St. George, USA - Authorities who claim the leader of a polygamous sect committed rape by coercing a 14-year-old girl to marry her cousin are persecuting him because of his religion, a defense attorney said Friday before the case was given to the jury.

Jurors, who were questioned about their opinions on polygamy before being chosen for the trial, listened as lawyer Wally Bugden told them the practice was the crux of a feeble case against his client, Warren Jeffs.

"His church, his religious beliefs is what's on trial here and it's being dressed up as a rape," Bugden said.

Jeffs, president of the Fundamentalist Church of Jesus Christ of Latter Day Saints, is charged with rape as an accomplice. The young woman, now 21, has testified that she feared for her salvation if she did not go through with the wedding in 2001.

Jeffs, 51, is not charged with polygamy. The church he leads endorses polygamy and represents itself as an offshoot of the mainstream Mormon church, which disavows any connection and renounced polygamy in 1890 as a condition of statehood.

Jurors deliberated for about two hours without reaching a verdict. They are scheduled to reconvene Monday.

Prosecutor Brock Belnap said Jeffs was in a position of "special trust" and held that over the woman.

"Warren Jeffs was a principal and a teacher and religious leader in that community for 20-some-odd years, teaching young girls that they must keep the bars up and treat boys like snakes.

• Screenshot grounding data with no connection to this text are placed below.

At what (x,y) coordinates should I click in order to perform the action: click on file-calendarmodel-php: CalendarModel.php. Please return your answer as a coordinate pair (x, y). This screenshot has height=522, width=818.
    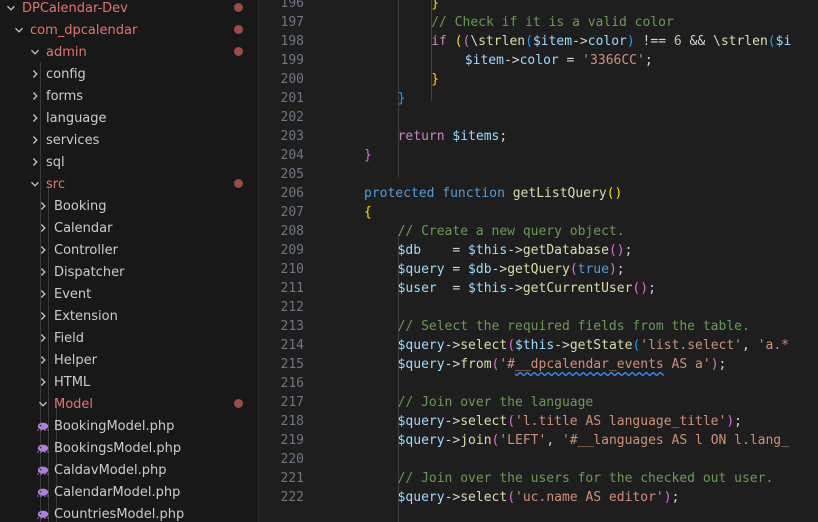
    Looking at the image, I should click on (129, 492).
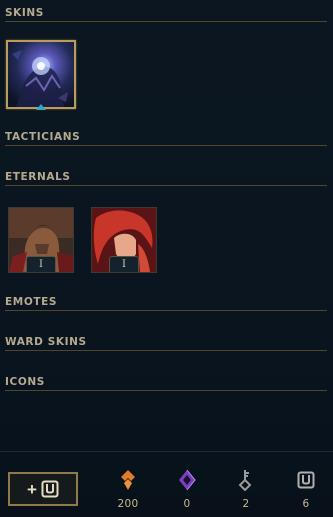 The height and width of the screenshot is (517, 333). I want to click on orange-essence-counter: 200, so click(128, 489).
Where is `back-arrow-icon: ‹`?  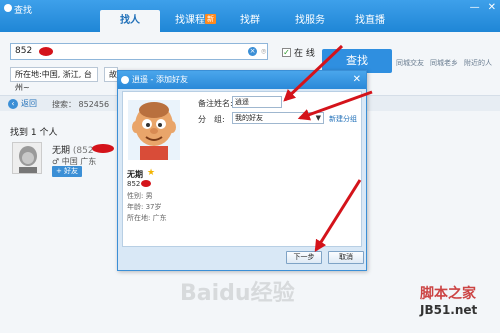 back-arrow-icon: ‹ is located at coordinates (13, 104).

But when they get married, to let the bars down," Belnap told the jury, which began deliberations Friday afternoon.

Bugden, however, noted that the woman waited several years before going to police.

Closing arguments followed five days of testimony in which the woman and her former husband, Allen Steed, gave conflicting accounts of Jeffs' influence over them, especially in sexual matters.

The woman spent nearly three days on the witness stand, sobbing as she recalled how she pleaded to avoid the marriage and begged Steed to end his sexual advances.

The woman testified she had sex weeks into her marriage after Steed said "it was time to be a wife and do your duty."

"I felt dirty and used," she said.

The Associated Press does not typically name people who allege sexual abuse.

Steed, now 26, disputed her account and has not been charged. He told jurors he never forced his wife to have sex and that she initiated their first sexual encounter.

He said Jeffs recommended patience and prayer for the couple, not submission and blind obedience.

Steed, too, cried, describing the heartbreak of trying to make the marriage work with a teenager who treated him sweetly in private but rejected his affections at other times.

"I wanted it to go on forever," Steed said.

His ex-wife ran from the courtroom during part of his testimony.

The 3 1/2-year marriage ended in 2004, after the woman became pregnant with another man's child. She left the church and is remarried.

In his instructions to the jury, Judge James Shumate said a 14-year-old, under Utah law, can consent to sex in some circumstances.

But that consent is eliminated, he said, when a person under 18 is "enticed" by someone at least three years older. Someone can be found guilty if he or she holds a position of "special trust" over another person under 18.